Re: Optimum number of symbols
From: | Nik Taylor <fortytwo@...> |
Date: | Thursday, May 23, 2002, 5:46 |
"Mike S." wrote:
> Some scripts can be more featural than others. I gather that Hangul
> is one of the most highly featural--I think ppl often mistake it
> for an alphabet.
It IS an alphabet, albeit one with an unusual layout. In fact, more so
than just an alphabet, each character encodes information about the
phoneme itself, like, place of articulation and manner of articulation.
> Each stands for a syllable, and that's it.
Mine has characters for syllables that cannot be broken down at all.
There's no similarity between _ka_ and _ku_, for example, or between
_ku_ and _tu_, but there are some that can be broken down.

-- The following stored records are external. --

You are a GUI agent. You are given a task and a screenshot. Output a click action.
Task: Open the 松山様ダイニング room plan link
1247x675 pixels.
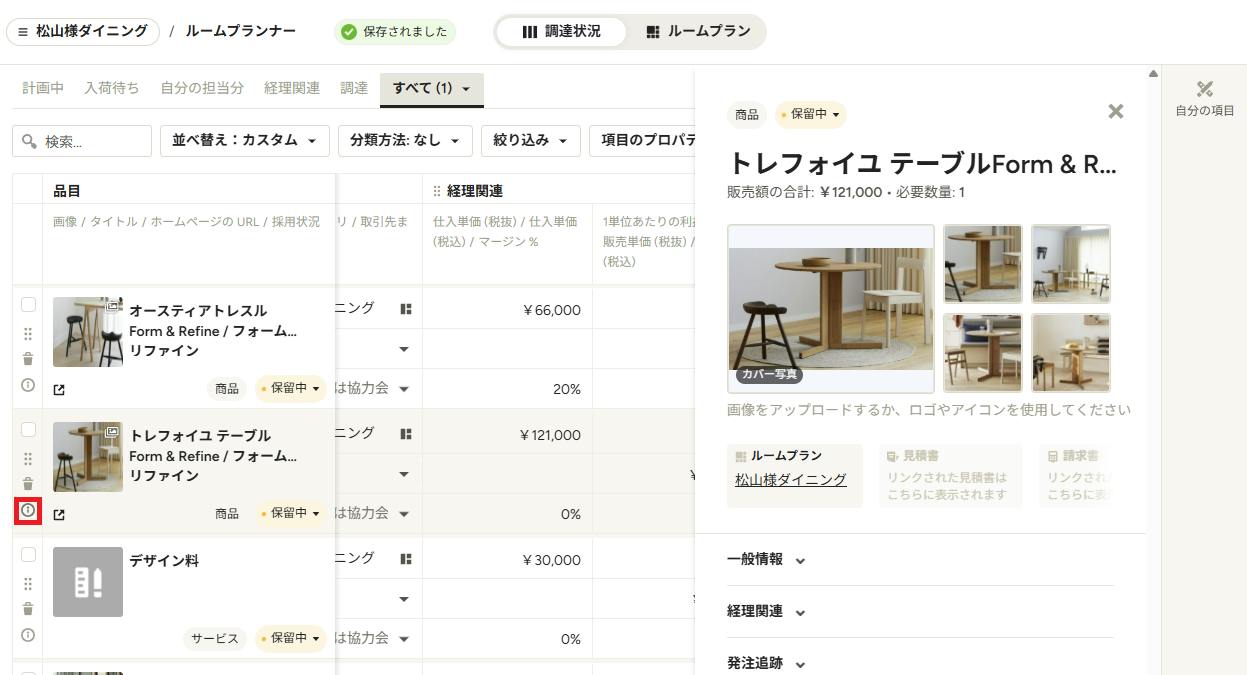(x=791, y=479)
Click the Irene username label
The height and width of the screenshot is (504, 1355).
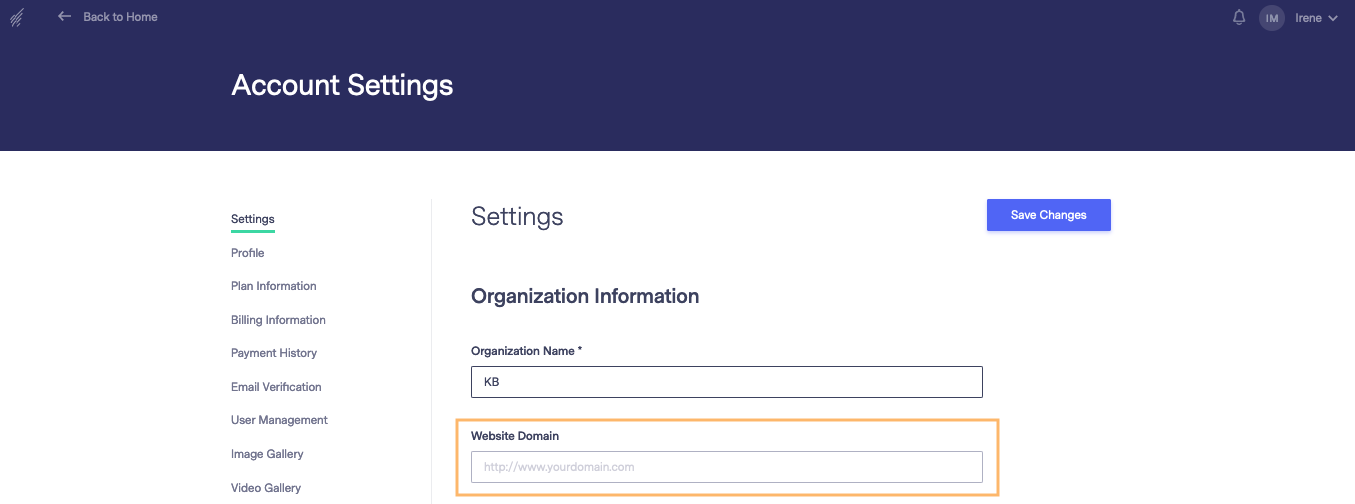point(1308,18)
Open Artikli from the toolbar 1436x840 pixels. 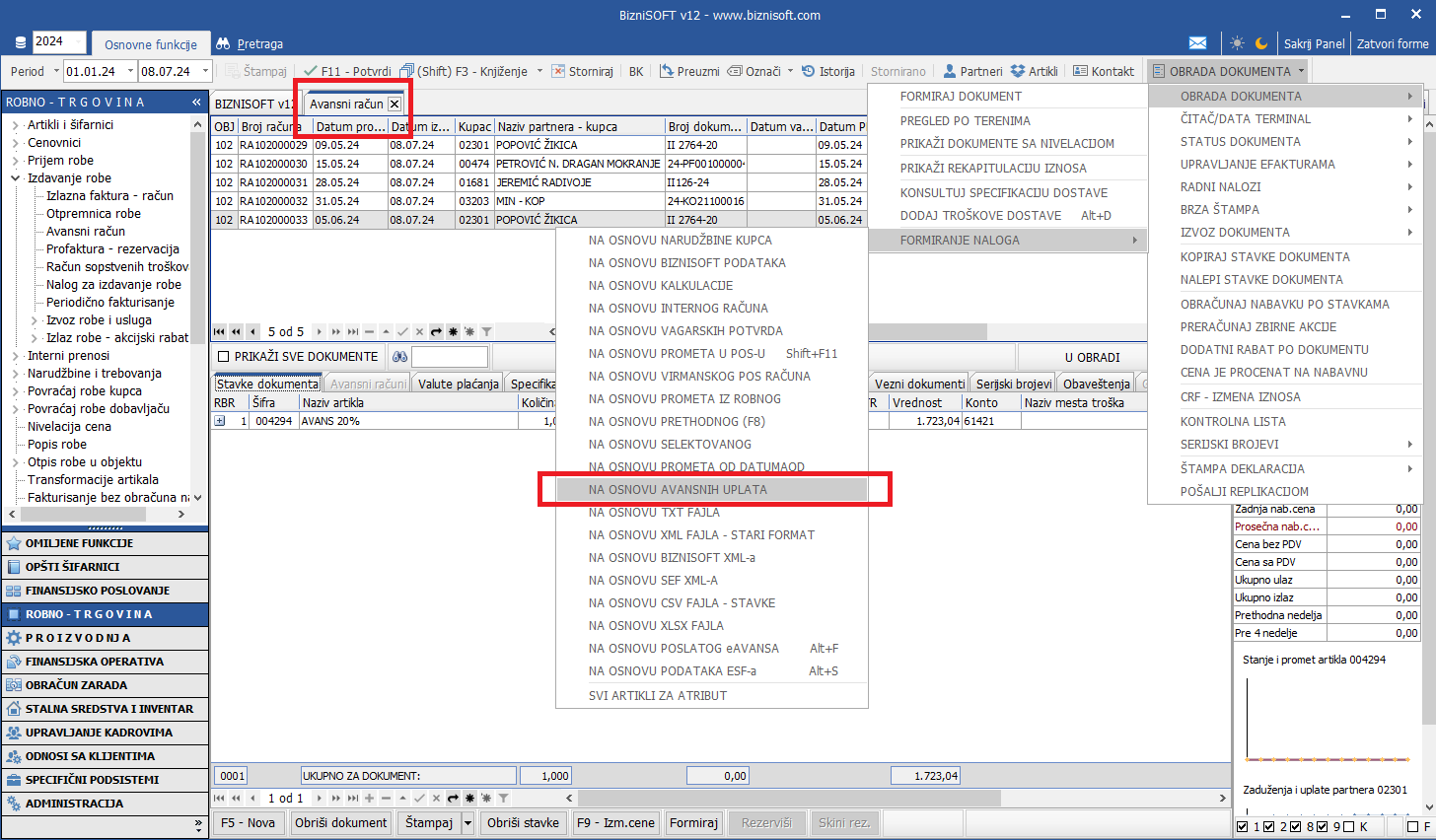[x=1034, y=71]
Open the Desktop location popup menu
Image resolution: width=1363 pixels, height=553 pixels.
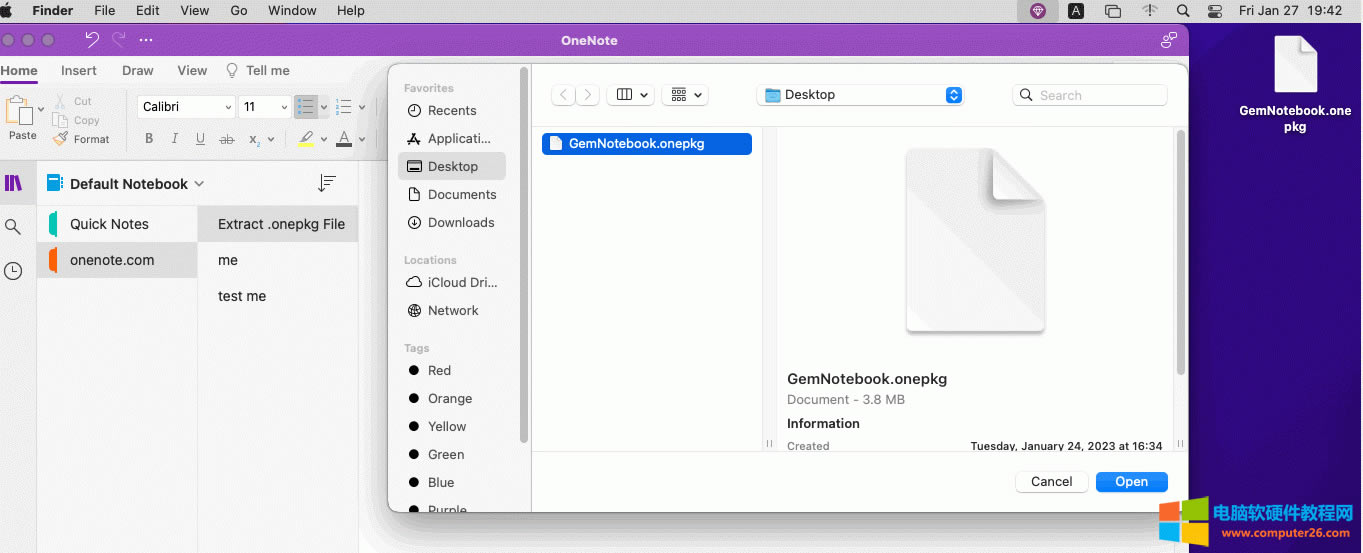point(860,95)
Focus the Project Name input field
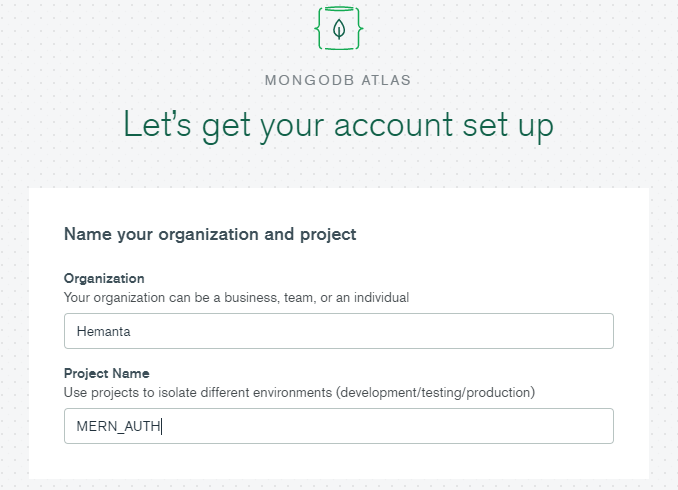678x490 pixels. coord(338,426)
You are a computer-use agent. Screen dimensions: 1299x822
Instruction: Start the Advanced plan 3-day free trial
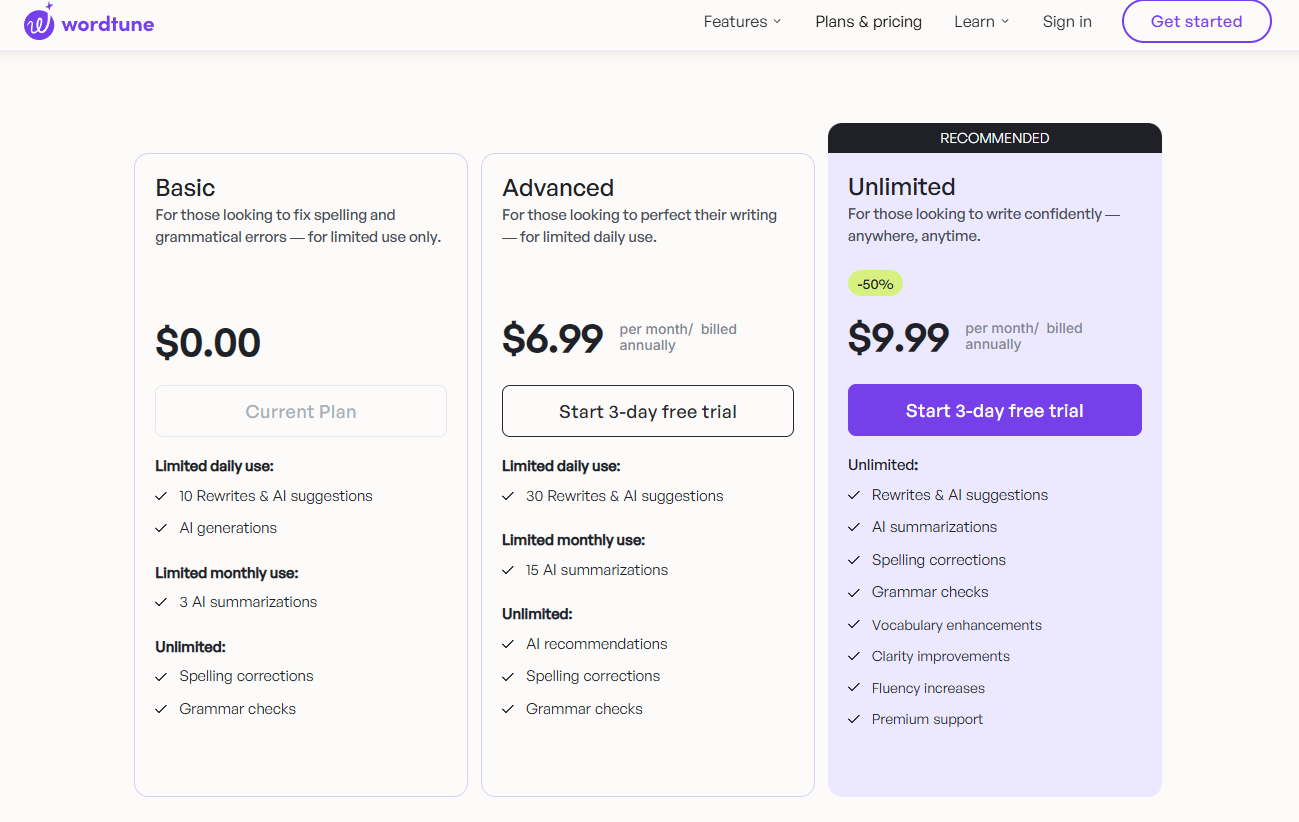click(x=648, y=411)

The Cli
characters, for example, almost all contain the character for _li_
(those that don't contain the archaic _le_ character - an earlier stage
of the language had /i e a @ o u/ as vowels, now it has just /i a u/),
likewise, Cla contains _la_, and Clu contains _lu_ (or the archaic _lo_
character - or maybe it was the _lo_ that gives modern _lu_, and the
_lu_ that died out as an independant character, I forget.), and, there
are elements to indicate coda consonants and gemination as well as
length. There used to be a mark for stress, but it was lost when stress
ceased to be contrastive. There's also an independant character
indicating solitary _l_, but that's frequently written smaller and
turned into a diacritic of its own. Some writers go so far as to write
all syllables in one clump, even those that require multiple characters
(like, say, tiai - written ti-a-i may be written in a single clump with
ti on top, a in the middle, and i on the bottom) I suspect there may be
styles that merge all diacritics and clumped characters into one stroke,
giving the appearance of total non-featuralness. :-)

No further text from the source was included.